Aim
Copy out the rows starting with the line that contains "Where should I click to: Click the" and going on through the line that contains "will tap(337, 472).", requests included. Increase every coordinate in the answers by 93.

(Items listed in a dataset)
|---|

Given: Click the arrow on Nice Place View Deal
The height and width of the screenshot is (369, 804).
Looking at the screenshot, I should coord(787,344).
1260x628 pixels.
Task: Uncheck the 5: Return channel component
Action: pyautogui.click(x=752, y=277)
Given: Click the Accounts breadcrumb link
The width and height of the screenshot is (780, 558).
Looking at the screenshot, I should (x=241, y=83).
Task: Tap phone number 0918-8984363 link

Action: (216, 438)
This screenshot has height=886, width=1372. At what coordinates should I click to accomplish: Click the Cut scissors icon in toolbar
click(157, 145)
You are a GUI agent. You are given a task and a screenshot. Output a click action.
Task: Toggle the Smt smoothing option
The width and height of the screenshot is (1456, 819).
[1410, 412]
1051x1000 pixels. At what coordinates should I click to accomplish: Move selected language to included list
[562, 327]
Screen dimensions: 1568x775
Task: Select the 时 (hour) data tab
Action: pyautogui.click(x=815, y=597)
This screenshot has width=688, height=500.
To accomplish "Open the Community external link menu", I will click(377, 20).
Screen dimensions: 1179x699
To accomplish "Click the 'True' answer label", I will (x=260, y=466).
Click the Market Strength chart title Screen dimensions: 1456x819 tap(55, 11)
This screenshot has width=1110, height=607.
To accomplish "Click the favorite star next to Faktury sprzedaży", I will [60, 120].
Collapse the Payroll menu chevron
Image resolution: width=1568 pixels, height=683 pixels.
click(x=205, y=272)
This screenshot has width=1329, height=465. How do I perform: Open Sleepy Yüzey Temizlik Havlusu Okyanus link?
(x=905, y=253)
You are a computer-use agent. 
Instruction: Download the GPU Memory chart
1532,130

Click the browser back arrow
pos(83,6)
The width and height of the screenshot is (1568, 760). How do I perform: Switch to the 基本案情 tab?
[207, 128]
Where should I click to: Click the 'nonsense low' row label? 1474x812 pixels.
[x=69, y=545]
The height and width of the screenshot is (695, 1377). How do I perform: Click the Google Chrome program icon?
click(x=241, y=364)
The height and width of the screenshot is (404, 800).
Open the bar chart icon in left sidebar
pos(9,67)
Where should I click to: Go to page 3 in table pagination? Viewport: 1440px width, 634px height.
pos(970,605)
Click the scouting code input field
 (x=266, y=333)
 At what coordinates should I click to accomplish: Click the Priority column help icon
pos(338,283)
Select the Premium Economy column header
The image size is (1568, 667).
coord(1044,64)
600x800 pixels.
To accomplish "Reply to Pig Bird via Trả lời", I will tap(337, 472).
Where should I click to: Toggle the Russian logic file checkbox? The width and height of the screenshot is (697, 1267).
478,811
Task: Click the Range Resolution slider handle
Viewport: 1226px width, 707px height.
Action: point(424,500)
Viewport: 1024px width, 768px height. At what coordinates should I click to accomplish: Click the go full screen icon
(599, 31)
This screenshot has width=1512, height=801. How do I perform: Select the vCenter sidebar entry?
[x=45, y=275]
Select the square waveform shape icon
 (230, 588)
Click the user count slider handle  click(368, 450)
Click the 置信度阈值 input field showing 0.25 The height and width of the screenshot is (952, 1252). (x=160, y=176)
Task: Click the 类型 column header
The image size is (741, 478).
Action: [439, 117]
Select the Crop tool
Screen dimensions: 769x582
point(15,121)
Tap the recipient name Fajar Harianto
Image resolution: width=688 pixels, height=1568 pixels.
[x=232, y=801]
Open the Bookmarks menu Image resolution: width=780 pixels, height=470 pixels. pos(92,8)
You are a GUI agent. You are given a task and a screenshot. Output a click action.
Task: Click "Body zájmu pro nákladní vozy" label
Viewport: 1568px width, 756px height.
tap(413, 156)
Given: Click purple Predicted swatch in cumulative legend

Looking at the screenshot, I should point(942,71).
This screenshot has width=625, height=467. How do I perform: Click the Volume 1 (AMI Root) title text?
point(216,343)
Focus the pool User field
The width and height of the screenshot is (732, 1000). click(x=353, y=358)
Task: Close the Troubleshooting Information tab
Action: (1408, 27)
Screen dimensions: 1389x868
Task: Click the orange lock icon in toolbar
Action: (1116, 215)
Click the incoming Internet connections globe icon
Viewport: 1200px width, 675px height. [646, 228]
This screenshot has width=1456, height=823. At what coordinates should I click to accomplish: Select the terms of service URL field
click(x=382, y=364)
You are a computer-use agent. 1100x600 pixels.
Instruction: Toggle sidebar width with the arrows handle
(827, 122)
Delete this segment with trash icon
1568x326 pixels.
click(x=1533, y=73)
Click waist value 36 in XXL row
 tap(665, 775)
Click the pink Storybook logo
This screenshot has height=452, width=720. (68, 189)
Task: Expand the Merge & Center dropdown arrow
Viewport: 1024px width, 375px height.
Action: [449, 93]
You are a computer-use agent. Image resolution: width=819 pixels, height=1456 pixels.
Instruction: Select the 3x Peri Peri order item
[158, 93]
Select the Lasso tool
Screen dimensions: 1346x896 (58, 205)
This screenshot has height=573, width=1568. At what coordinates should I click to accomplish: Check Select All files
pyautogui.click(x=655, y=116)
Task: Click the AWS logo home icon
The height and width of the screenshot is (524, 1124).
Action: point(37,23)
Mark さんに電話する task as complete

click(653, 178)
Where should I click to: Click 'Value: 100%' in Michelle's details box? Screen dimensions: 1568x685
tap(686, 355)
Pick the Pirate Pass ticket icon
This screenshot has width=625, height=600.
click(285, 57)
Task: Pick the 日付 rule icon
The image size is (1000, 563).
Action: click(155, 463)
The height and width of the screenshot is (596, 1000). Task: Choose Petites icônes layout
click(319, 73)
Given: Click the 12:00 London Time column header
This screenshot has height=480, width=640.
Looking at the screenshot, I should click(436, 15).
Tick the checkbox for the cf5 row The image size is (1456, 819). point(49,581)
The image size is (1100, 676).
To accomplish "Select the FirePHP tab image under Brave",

|---|

Result for this task
Where should I click to: Click the 'nonsense low' row label? 1474x812 pixels.
[x=162, y=638]
The height and width of the screenshot is (695, 1377). How do I perform: Click the Google Chrome program icon?
click(x=334, y=457)
The height and width of the screenshot is (404, 800).
Open the bar chart icon in left sidebar
pos(102,160)
Where should I click to: Go to page 3 in table pagination? Viewport: 1440px width, 634px height.
pos(1063,698)
Click the scouting code input field
 (x=359, y=426)
 At what coordinates should I click to accomplish: Click the Priority column help icon
pos(431,376)
Select the Premium Economy column header
The image size is (1568, 667).
coord(1137,157)
600x800 pixels.
To accomplish "Reply to Pig Bird via Trả lời", I will tap(430, 565).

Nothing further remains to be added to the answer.